This visual timeline follows the long review of Canada's proposed export pipelines: IHS Markit

Image: Kinder Morgan Canada

It has been seven years since a long-distance pipeline project departing western Canada has been completed, despite nearly 2.9 million bbls/d of capacity being proposed.

As IHS Markit outlines in the new Oil Sands Dialogue report Pipelines, Prices and Promises, given that projects have failed to materialize, "concern has been expressed that the review process has become increasingly uncertain, contentious, lengthy, and as a result, costly."

The single greatest source of uncertainty in the pipeline review process in recent years has come after regulators have made their recommendations and when elected officials needed to issue a decision, IHS Markit notes.

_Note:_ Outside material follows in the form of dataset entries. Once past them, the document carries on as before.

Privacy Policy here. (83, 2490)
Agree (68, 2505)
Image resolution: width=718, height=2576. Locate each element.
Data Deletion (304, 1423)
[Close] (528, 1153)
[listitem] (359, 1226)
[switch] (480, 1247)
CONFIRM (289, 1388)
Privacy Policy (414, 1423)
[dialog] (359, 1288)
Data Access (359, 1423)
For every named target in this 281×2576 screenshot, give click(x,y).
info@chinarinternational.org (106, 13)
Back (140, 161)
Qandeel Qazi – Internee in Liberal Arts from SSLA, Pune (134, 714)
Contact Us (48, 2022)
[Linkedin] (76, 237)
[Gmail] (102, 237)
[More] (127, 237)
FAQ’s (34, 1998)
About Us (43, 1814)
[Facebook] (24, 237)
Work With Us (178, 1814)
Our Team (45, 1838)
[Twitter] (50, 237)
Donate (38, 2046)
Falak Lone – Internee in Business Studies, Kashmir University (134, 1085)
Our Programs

A key example of this was the National Energy Board issuing approval to the Northern Gateway Pipeline, subject to 209 conditions, in late 2013. This was followed by federal approval under Prime Minister Stephen Harper in 2014, which was overturned by Prime Minister Justin Trudeau in late 2016.

At the same time Trudeau also issued a federal permit for the Trans Mountain Pipeline Expansion.

However, a pipeline receiving a permit does not mean the process is over, IHS Markit notes.

"Between permitting, construction and ultimately operation, many additional factors can affect project completion. These can include adhering to any number of conditions imposed by government, addressing public interests and interests of particular groups, and responding to requests for judicial review," the report says.

"The story on these pipelines is not over, since none have been completed and the potential for additional delay exists."